→ Page text:
What does it mean to be the same as One-Team Scrum?


LeSS is a scaled up version of one-team Scrum, and it maintains many of the practices and ideas of one-
team Scrum. In LeSS, you will find:

 a single Product Backlog (because it’s for a product, not a team),


 one Definition of Done for all teams,
 one Potentially Shippable Product Increment at the end of each Sprint,
 one Product Owner,
 many complete, cross-functional teams (with no single-specialist teams),
 one Sprint.

In LeSS all Teams are in a common Sprint to deliver a common shippable product, every Sprint.

What’s Different in LeSS?


 Sprint Planning Part 1: In addition to the one Product Owner, it includes people from all teams.
Let team members self-manage to decide their division of Product Backlog Items. Team
members also discuss opportunities to find shared work and cooperate, especially for related
items.
 Sprint Planning Part 2: This is held independently (and usually in parallel) by each Team,
though sometimes for simple coordination and learning two or more Teams may hold it in the
same room (in different areas).
 Daily Scrum: This is also held independently by each Team, though a member of Team A may
observe Team B’s Daily Scrum, to increase information sharing.

→ Written task: According to the passage on LeSS, why is there a single Product Backlog? The records have nothing to do with what is asked here.

→ Record extracts:
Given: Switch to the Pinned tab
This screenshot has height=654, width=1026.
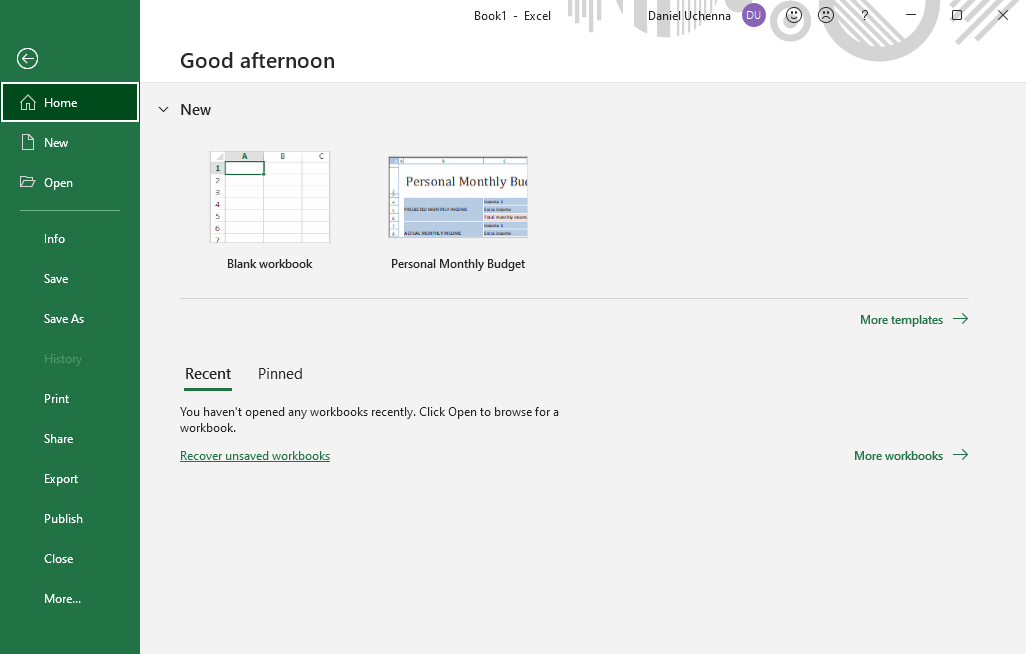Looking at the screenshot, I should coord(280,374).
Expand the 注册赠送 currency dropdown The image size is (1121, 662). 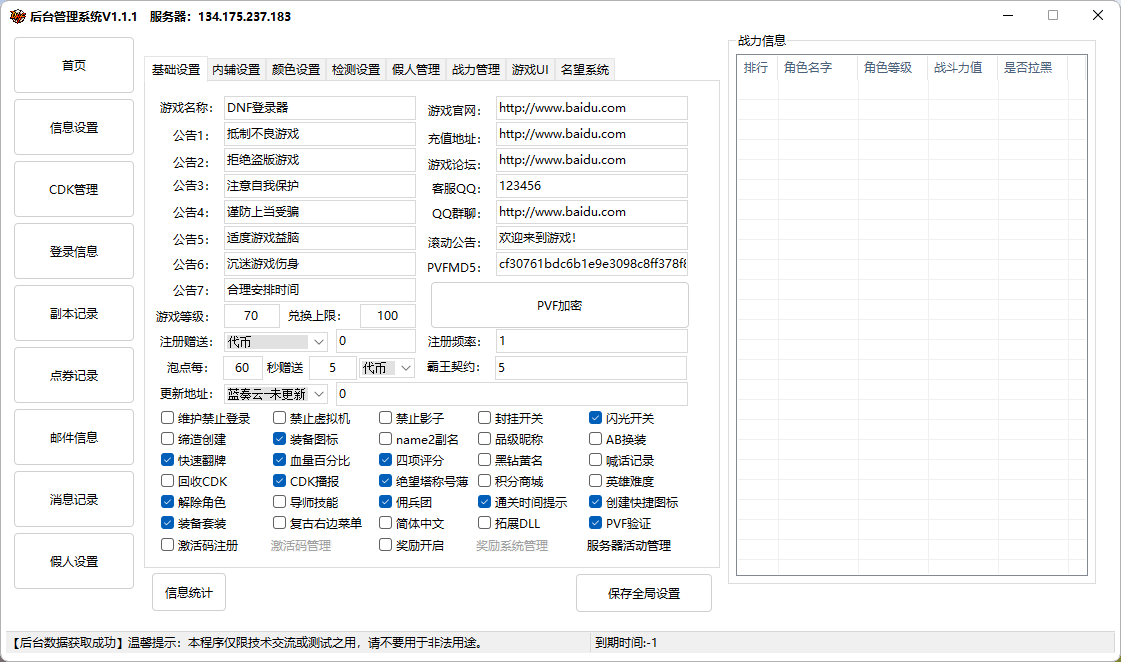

* * *

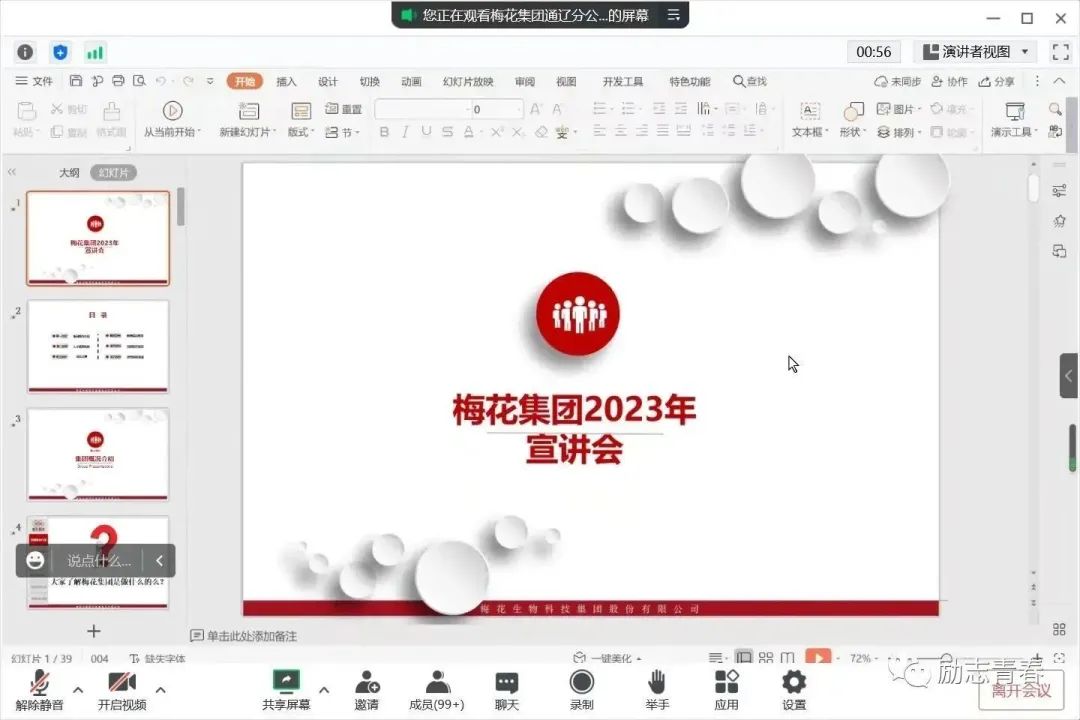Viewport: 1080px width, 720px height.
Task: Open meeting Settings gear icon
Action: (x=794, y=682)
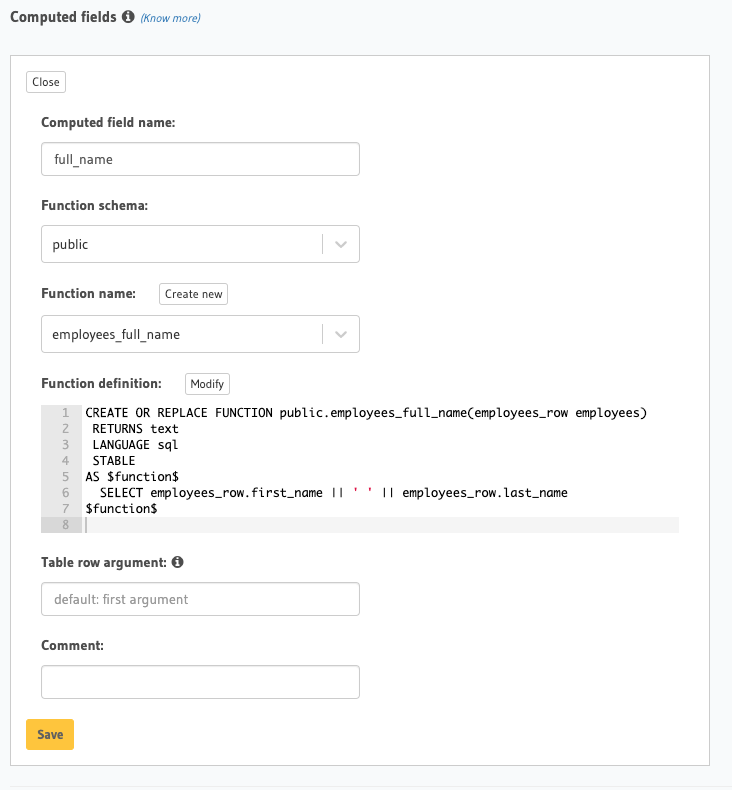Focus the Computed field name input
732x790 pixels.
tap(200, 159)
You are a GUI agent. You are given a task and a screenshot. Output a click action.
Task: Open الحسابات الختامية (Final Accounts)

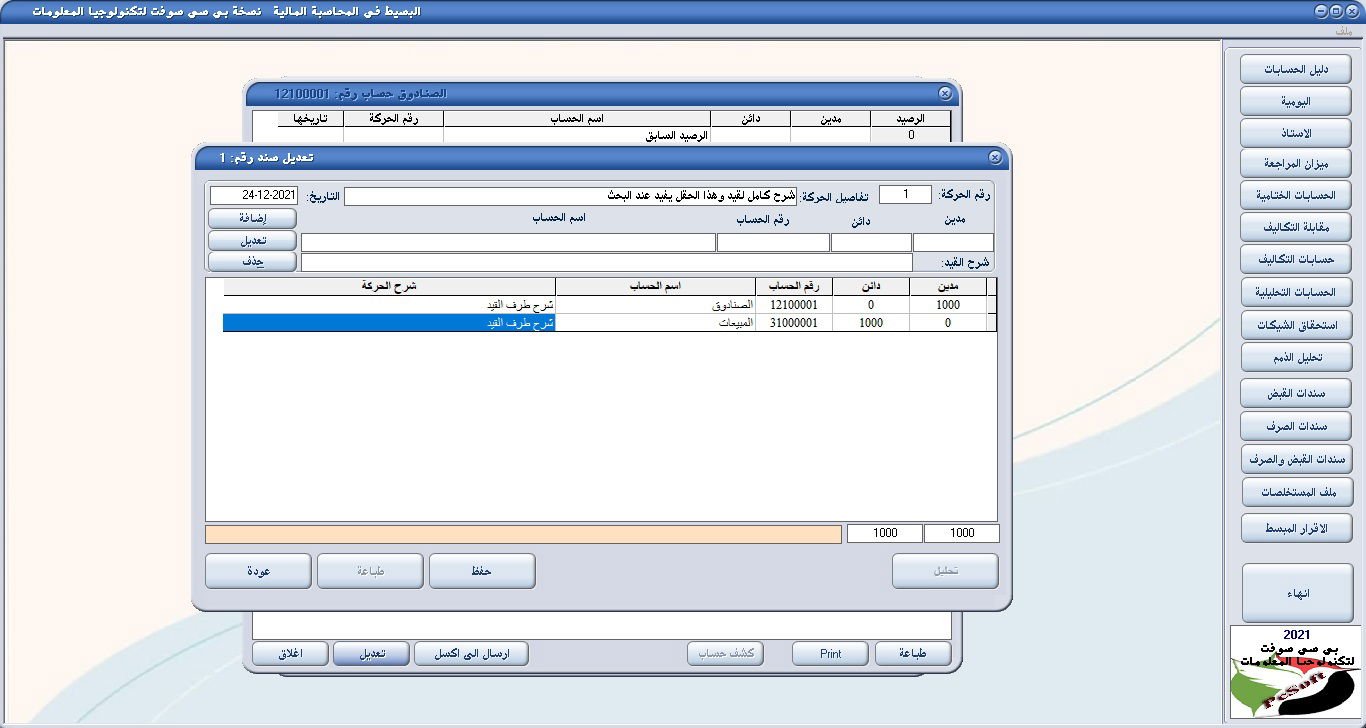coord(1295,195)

→ Written answer: It is for a product, not a team.